We did it, y’all! We made it through election season and we all deserve a crisp high-five. We broke midterm voting records!

Huh? What’s that you say? There are still a handful of races undecided? Florida has three contests going to recount?!  You’re right. This will never end.

Take cover from the perpetual politicking and party bickering over at A Beautiful Perspective, where we’ve got a whole new batch of TOUCH Issue stories on the hospital nurses healing with their hands, how ASMR got tied up with sex work and one of our favorite conversation starters: “Would you rather lose your sense of taste or your ability to determine texture?”

On to the news.  

Kevin Ku/Unsplash

Algorithms Unchained

Stop scrolling through whatever “feed” you’re currently skimming and contemplate how much of your life is determined by algorithms.

Algorithms vet job candidates, determine prison sentences, judge screenplays, set insurance premiums, make medical diagnoses, pick the “friends” with whom you stay in contact and even calculate how much coffee is the right amount for each individual. Algorithms are the secret recipes governing how computers make decisions and solve problems, including what search results Google returns and who the IRS audits. Today, there are algorithms in the works that portend to predict crime.

An FDA for Algorithms: But who is watching the algorithms to make sure they’re achieving their purpose and being applied fairly?

Mathematician Hannah Fry, a professor at University College London and author of the book Hello World: Being Human in the Age of Algorithms, argues the time has come for algorithms to be more transparent and regulated.

Just as the Food and Drug Administration tests prescription meds for their efficacy and safety, Fry argues there should be a federal agency doing the same for algorithms, which are increasingly entwined with life’s decision-making processes.

“You can harvest any data that you want, on anybody. You can infer any data that you like, and you can use it to manipulate them in any way that you choose,” Fry told National Geographic.  “And you can roll out an algorithm that genuinely makes massive differences to people’s lives, both good and bad, without any checks and balances. To me, that seems completely bonkers.”

(ASSIGNMENT A):
Extract, word for word, the part of the algorithms newsletter above that opens with the words containing "Algorithms vet job" and closes with "being applied fairly?".
(ASSIGNMENT B):
Write what comes next in the algorithms newsletter above, picking up right after its final sentence.

(INFORMATION SHOWN):

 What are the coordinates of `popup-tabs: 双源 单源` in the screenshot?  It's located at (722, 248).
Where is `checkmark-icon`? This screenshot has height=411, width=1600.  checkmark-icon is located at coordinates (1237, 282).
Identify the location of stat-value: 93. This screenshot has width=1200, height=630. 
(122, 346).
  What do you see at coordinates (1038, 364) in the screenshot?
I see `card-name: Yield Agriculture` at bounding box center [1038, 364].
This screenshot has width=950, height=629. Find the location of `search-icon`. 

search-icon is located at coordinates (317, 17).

(RESULT A):
Algorithms vet job candidates, determine prison sentences, judge screenplays, set insurance premiums, make medical diagnoses, pick the “friends” with whom you stay in contact and even calculate how much coffee is the right amount for each individual. Algorithms are the secret recipes governing how computers make decisions and solve problems, including what search results Google returns and who the IRS audits. Today, there are algorithms in the works that portend to predict crime.

An FDA for Algorithms: But who is watching the algorithms to make sure they’re achieving their purpose and being applied fairly?

(RESULT B):
Taking back control: As companies and governments gather more personal data and algorithms are increasingly employed in every facet of life, Fry says humans need to work more in concert with their creations and wield more control of how their data is deployed. Otherwise, a computer program could send you to jail or cost you your dream job.

“All these algorithms require huge amounts of data to be able to work,” she told Nautilus. “The question is, who owns your data and are you complicit in giving up your right to that data? I don’t think we’re at the point yet where we know how to navigate these issues, protecting people’s privacy while shooting for a more positive future.”

Algorithms are only as good as the humans running them.

Nati Harnik/AP Photo

Keystone Calamity

The battle over the Keystone XL Pipeline, an oil line that would snake its way from Canada to Nebraska, took another turn late last week when a federal judge halted construction pending further environmental reviews.

Inconvenient Facts: The decision blocks the Trump administration’s approval of the roughly 1,200-mile pipeline, which has been controversial since its proposal in 2008. The project was shelved under the Obama administration due to environmental concerns and protests from Native American groups that the construction plan and pathway violated treaties.

U.S. District Judge Brian Morris ruled the State Department had failed to meet an earlier request for a more thorough environmental review and vacated the permit, ruling that the government failed to offer a “reasoned explanation” for approving the project and “simply discarded” potential impacts on climate change.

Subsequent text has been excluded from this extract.